**WHAT NEEDS TO BE DONE**
Lines holding the string "House": copy each one from the listing below.

**MATERIAL FOR THE TASK**
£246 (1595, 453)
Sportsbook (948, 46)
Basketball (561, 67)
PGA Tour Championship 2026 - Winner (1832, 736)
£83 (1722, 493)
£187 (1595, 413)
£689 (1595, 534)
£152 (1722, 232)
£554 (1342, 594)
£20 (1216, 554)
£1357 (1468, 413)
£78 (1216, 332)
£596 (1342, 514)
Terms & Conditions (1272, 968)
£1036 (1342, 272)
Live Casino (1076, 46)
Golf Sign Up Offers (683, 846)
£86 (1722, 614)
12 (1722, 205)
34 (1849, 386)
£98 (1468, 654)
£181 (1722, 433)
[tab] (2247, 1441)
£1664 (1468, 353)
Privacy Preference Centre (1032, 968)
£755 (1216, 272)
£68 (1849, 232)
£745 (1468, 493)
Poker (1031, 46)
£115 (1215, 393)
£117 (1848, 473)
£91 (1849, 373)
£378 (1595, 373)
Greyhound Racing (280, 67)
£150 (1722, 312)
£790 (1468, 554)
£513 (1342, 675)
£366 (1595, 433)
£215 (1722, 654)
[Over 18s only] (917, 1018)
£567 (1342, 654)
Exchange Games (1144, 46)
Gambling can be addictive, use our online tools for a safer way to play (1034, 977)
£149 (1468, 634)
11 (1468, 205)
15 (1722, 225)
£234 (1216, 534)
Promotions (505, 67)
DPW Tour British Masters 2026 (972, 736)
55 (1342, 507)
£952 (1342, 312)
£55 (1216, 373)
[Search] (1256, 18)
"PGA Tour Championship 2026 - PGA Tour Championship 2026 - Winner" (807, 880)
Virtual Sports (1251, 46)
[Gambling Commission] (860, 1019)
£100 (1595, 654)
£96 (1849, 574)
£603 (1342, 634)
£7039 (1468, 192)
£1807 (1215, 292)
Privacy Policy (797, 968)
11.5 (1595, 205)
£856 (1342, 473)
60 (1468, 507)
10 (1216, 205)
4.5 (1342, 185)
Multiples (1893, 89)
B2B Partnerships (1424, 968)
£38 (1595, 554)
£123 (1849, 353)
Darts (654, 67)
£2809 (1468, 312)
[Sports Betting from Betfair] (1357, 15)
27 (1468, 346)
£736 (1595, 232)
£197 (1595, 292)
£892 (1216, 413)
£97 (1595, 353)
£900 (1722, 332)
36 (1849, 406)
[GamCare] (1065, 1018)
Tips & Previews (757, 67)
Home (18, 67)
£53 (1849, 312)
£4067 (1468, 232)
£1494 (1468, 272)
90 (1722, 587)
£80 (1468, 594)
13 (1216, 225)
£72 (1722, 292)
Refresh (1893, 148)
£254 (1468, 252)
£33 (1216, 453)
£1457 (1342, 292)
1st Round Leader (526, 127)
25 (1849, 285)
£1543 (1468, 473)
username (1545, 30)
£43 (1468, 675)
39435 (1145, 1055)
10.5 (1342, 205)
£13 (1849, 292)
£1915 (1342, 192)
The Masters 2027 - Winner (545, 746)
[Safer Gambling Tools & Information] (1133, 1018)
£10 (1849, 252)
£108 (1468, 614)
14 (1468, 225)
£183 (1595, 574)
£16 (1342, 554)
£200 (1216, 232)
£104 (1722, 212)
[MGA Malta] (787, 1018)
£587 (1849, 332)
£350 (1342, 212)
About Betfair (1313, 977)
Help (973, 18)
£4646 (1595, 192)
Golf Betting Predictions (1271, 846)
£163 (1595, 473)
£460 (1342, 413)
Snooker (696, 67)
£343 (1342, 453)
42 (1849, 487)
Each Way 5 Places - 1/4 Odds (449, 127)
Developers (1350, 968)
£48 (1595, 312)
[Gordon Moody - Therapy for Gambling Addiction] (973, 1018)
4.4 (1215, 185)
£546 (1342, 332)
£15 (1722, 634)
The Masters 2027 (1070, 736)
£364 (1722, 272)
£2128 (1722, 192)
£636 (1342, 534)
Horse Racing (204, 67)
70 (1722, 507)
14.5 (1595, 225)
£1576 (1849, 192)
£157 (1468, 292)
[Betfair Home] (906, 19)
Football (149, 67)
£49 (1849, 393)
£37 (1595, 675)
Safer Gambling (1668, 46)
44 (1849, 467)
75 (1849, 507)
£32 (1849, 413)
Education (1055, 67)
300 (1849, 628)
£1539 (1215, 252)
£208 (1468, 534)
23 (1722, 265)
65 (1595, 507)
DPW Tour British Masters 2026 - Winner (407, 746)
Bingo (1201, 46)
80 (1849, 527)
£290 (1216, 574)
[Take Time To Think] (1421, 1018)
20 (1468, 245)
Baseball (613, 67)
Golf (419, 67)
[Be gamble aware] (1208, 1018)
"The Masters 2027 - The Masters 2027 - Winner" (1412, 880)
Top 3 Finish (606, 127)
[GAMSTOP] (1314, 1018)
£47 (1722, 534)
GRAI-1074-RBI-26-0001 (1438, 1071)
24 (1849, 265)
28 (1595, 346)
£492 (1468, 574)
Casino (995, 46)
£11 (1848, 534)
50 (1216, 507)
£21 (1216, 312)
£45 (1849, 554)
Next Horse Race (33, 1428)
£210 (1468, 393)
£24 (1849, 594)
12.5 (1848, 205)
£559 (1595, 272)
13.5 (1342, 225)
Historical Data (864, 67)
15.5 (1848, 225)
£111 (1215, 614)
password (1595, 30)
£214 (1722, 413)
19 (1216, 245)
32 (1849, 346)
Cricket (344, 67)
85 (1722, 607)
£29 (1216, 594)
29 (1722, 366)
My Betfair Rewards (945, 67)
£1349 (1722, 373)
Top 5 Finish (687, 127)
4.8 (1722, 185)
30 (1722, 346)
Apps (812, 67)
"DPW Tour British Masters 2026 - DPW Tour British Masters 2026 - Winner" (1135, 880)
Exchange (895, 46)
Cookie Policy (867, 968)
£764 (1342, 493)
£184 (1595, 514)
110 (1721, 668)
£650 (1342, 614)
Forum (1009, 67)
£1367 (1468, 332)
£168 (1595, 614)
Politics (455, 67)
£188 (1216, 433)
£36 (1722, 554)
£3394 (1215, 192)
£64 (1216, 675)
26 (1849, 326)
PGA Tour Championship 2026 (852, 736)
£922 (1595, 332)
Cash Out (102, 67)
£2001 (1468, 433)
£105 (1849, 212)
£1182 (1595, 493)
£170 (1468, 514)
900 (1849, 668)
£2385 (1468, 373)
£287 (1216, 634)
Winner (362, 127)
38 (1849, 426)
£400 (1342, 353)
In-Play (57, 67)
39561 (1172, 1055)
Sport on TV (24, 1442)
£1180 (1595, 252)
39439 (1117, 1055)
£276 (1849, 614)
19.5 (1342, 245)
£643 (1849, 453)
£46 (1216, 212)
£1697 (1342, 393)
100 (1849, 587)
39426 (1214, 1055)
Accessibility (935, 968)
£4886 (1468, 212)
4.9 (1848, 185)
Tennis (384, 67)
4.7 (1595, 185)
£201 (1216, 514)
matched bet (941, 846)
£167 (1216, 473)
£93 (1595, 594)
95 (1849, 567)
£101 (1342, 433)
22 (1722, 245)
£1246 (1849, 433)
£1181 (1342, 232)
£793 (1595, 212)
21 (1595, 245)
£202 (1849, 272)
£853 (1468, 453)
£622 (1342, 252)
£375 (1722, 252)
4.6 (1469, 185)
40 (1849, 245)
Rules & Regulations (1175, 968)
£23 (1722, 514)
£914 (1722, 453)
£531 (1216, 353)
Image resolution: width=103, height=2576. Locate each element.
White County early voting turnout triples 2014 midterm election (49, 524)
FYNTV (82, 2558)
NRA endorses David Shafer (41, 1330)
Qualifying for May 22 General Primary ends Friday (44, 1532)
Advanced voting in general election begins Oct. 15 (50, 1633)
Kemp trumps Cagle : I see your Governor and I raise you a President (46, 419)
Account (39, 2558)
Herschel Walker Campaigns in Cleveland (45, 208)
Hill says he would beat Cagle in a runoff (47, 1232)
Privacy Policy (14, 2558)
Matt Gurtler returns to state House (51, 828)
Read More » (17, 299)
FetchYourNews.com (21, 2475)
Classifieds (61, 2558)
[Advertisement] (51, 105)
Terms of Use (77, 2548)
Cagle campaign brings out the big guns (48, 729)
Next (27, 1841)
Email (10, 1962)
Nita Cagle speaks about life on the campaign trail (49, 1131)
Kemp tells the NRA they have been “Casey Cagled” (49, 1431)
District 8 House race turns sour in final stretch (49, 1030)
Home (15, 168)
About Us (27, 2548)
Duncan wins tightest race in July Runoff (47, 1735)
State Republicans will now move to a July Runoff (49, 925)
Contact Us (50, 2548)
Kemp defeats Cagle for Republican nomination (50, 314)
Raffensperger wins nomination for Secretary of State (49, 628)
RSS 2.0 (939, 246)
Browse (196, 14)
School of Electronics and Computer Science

**ANSWER TO THE PROBLEM**
Matt Gurtler returns to state House (51, 828)
District 8 House race turns sour in final stretch (49, 1030)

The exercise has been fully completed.